The event was run in the Dundee area in 2011 and moved to Richmond in 2012.

The event will be Round 3 three of the National championship and has special significance for Pietermaritzburg as well as the Toyota and Ford Racing teams. Pietermaritzburg, one of the world's oldest Victorian cities, this year celebrates its 175th birthday and is home base for the championship-topping Ford team while also being a driver and nine-iron away from Toyota's Prospecton plant.

FAMILIAR FORMAT

The event will again be run by the Natal Off-Road Motor Club which has its 30th anniversary this year.

Ford Racing won the first two races of the 2013 season with local crew Lance Woolridge and Ward Huxtable and former South African champions Chris Visser and Japie Badenhorst. The Toyota squad will be desperate for a win.

The Toyota Dealer Sugarbelt 400, based at the Beaumont Eston Farmers' Club, has always been regarded as one of the more difficult races on the cross-country calendar; 2013 will be no different . The race will also follow a familiar format - two loops of a figure-8 route with a west loop and an east loop.

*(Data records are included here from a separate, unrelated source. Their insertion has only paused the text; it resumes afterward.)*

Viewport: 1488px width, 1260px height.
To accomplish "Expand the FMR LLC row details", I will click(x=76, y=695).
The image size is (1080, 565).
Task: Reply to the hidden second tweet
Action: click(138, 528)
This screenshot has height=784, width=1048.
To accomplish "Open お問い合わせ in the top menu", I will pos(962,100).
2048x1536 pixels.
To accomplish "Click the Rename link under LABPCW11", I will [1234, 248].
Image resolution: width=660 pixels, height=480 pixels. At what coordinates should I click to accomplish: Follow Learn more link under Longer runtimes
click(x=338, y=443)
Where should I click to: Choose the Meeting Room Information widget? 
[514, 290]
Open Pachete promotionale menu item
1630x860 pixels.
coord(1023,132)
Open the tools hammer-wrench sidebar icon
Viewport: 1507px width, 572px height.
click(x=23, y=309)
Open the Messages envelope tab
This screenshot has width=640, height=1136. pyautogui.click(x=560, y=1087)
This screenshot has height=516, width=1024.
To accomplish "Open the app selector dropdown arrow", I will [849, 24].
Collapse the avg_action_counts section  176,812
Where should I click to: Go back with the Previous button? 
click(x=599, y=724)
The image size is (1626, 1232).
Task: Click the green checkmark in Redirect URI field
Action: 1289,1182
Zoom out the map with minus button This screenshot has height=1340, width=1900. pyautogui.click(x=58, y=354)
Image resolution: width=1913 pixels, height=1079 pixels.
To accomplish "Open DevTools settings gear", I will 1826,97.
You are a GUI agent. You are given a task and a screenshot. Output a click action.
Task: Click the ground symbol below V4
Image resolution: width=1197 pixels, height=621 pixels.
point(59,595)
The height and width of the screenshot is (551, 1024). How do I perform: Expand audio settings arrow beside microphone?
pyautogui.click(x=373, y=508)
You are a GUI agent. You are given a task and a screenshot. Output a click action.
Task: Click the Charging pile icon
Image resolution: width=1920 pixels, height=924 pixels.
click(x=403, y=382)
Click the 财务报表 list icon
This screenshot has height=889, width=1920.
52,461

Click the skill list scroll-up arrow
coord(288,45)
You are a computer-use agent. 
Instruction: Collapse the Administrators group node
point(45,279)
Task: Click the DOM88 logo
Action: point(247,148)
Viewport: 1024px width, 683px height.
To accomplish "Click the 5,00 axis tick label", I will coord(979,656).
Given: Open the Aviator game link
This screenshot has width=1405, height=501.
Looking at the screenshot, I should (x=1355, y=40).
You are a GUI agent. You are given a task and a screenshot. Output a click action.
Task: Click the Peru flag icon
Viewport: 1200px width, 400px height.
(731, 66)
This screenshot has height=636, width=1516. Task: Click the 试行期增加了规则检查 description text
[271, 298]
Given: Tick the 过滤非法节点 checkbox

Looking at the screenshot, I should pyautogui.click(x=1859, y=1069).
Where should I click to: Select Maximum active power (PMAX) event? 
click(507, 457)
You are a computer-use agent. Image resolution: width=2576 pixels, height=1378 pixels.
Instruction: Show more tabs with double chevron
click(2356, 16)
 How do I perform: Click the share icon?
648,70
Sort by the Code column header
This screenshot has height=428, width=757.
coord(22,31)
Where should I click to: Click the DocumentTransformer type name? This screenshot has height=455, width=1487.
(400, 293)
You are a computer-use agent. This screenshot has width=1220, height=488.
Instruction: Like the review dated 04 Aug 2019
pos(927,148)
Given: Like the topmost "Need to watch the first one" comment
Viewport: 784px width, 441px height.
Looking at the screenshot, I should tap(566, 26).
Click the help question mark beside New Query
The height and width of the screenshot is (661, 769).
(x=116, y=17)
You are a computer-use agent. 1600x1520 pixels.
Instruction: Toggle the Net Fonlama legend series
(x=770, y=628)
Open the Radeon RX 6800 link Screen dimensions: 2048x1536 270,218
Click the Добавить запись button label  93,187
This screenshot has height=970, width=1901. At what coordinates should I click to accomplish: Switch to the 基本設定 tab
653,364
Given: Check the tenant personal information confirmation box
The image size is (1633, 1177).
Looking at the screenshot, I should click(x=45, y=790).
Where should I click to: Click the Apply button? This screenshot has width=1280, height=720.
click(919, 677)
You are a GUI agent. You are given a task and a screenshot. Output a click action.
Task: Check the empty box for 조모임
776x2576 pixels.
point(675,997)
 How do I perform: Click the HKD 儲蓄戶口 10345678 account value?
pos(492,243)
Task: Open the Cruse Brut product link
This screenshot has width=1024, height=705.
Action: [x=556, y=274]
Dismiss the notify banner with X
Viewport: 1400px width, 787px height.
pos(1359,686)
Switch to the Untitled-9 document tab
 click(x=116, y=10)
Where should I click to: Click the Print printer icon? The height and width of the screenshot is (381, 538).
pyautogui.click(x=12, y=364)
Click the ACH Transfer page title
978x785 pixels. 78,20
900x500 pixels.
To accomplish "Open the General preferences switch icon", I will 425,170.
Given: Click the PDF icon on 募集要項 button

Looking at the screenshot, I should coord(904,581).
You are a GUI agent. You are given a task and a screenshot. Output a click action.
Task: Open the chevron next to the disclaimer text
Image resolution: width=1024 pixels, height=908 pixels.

The west loop is about 75km, the east one 90km. After the first two loops there will be a compulsory 15-minute halt at the service park at the Farmers' club.

The Friday prologue will be run over about 60km of the west loop. Regional and Cricket Class competitors will complete the prologue but only one loop of the race.

FAMILIAR FORMAT

The first section of both loops is common for about eight kilometres. The west loop consists of fairly tight sugar-cane sections before opening up and then taking crews through trees and more cane before the service point.

The east loop is cane for most of the route with a section on the old sugar-cane narrow-gauge railway line thrown in.

As always, the event will be spectator-friendly with nearly all the viewing points within 15km the club; 13 road crossings, each of them a spectator point, are included with a further seven points where the route follows public roads.

Public access to race headquarters, the service point and spectator areas is free. Spectator guides with GPS co-ordinates and time and travel information will be available from Toyota dealers and race HQ. 

The prologue will start at 12:30pm on Friday May 17 and the race at 8.30am on Saturday May 18.